Nonetheless, many young Chinese while abroad get their first uncensored insights into controversies in China’s past, such as the Tiananmen massacre, and current ones, including the suppression of Uyghurs or the demonstrations that mushroomed across major Chinese cities in 2022.
For many little pinks, the patriotic zeal doesn’t go all that deep and sometimes gives way in the face of such exposure, said Weirong Guo, a postdoctoral fellow at Harvard University who studies the Chinese diaspora.
Guo found that half of the 93 students she interviewed between 2019 and 2021 embraced liberal and democratic ideals. Within this group of liberal-leaning students, a third said they had previously been supportive of China’s governance.
For many, a trigger in their turnaround was Beijing’s response to the Covid-19 pandemic. Stringent, monthslong lockdowns ultimately led to large-scale protests in late 2022. Overseas, thousands of young Chinese attended demonstrations to support protesters in China.
Zhu, who then lived in Seattle, attended a rally at the University of Washington. “It was shocking to hear so many Chinese chant, ‘Xi Jinping, step down!’ ” Zhu recalled.
She wore a face mask but still worried that she would be recognized. For years, Chinese international students were cautious about expressing criticism of Beijing on university campuses for fear of being harassed by their nationalist peers.
Around the same time, a former Berklee College of Music student, Xiaolei Wu, stalked and threatened someone who was posting fliers around campus supporting democracy in China. Wu was later convicted by a federal jury and sentenced to nine months in prison over his threats. The news was widely circulated on Chinese social media.
In the past few years, Chinese students critical of Beijing have become more vocal, according to some professors. “I’m seeing more openness to liberal ideas among some of my Chinese students,” said Thomas Kellogg, who teaches Chinese law and governance at Georgetown University. He said some students are starting to embrace public protest as a response to the closing space for expression in China.
In 2023, after a Chinese art student scrawled Communist Party slogans on a graffiti wall in London, others soon covered the slogans with Chinese references to the Tiananmen Square crackdown in 1989 and criticism of Xi and his handling of Covid.

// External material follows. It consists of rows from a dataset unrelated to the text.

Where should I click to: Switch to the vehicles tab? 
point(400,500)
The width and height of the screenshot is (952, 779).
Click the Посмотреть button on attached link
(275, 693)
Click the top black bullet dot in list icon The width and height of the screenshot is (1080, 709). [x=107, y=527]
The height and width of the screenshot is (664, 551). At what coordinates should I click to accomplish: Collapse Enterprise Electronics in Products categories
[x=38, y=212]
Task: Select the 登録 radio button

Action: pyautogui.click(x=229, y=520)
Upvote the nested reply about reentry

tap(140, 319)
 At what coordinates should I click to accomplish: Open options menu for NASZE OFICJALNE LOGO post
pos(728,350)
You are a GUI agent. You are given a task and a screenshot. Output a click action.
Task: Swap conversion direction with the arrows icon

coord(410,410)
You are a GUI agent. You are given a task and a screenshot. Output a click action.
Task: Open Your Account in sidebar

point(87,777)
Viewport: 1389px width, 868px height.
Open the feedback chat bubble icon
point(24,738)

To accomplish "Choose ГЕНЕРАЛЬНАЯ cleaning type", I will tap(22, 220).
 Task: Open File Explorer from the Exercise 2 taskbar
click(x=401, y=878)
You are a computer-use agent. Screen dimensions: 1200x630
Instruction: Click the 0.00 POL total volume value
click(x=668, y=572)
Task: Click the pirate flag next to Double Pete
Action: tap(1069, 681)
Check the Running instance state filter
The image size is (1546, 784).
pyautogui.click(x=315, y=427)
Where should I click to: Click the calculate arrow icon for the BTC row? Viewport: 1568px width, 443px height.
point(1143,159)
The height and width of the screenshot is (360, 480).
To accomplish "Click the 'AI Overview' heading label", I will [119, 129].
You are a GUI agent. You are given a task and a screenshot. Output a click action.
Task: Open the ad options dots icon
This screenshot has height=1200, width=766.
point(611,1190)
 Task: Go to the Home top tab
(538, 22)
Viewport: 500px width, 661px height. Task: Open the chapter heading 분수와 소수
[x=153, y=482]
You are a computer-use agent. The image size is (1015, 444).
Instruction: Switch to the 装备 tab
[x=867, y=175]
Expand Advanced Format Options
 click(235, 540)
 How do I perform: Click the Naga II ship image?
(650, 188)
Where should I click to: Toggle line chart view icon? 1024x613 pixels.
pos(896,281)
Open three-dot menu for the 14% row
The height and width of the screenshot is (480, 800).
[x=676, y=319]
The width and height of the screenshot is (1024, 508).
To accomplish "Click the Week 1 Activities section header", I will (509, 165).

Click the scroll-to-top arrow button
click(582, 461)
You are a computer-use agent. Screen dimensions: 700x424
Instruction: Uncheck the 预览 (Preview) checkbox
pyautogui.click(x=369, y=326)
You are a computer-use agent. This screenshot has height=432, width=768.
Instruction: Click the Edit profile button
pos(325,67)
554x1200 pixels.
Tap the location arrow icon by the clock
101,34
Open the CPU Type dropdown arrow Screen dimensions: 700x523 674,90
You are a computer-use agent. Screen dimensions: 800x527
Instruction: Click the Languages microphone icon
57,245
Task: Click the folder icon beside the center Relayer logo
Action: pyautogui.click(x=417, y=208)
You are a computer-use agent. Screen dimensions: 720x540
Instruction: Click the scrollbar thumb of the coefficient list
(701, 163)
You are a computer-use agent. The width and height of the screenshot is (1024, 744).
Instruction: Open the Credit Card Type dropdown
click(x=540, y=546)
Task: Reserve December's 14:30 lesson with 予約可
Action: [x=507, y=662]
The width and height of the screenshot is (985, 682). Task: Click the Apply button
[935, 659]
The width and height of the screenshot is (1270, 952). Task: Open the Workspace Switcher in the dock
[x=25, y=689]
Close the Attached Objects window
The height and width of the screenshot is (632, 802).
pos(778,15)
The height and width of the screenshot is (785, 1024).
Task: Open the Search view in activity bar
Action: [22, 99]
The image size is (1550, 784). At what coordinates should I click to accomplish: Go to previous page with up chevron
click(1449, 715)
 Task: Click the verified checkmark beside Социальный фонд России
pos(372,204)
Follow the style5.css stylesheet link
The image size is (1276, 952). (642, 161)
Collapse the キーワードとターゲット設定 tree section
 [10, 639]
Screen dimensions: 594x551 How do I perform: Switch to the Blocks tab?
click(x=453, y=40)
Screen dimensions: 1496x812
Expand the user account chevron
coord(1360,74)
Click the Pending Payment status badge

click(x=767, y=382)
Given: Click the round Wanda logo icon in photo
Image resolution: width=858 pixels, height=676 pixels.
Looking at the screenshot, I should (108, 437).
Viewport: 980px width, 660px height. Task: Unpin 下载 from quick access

Since 1979, more than eight million people in China have studied abroad, according to official Chinese government data. More than 70% eventually returned to China, where, at least during China’s boom years, many saw better job prospects. While most still go back, university professors said they are seeing more Chinese students who have sought ways to stay on.
In the past two years, more Chinese from different backgrounds have fled China , wary of the gloomy economic outlook or tightening political suppression. For some, a student visa is a ticket out.
Yingyi Ma, a sociologist at Syracuse University and author of “Ambitious and Anxious: How Chinese College Students Succeed and Struggle in American Higher Education,” said most Chinese undergraduate students in a class she teaches plan to pursue advanced degrees so they can stay in the U.S. for a while.
The process of Zhu’s throwing out everything she learned growing up in China has been draining and painful, with each fact-check a shock to her belief system. “It was a process of breaking yourself,” she said. “Because you had to admit that you had been dumb all these years and you’d never questioned what you were told.”
Zhu married her boyfriend in mid-2020. This past summer, she left her job monitoring Chinese social media. She deleted X from her phone and is spending more time with her friends in the U.S.
In the wake of what Zhu sees as her political awakening, a divide has grown between her and her mother. The two now have the kind of arguments Zhu once had with her boyfriend. Zhu feels she has to counter her mother’s growing hostility toward Japan and the U.S., countries Beijing portrays as bullies.
But she picks her battles carefully, remembering her own nationalist fervor not that long ago. “Look, I was there myself,” she said.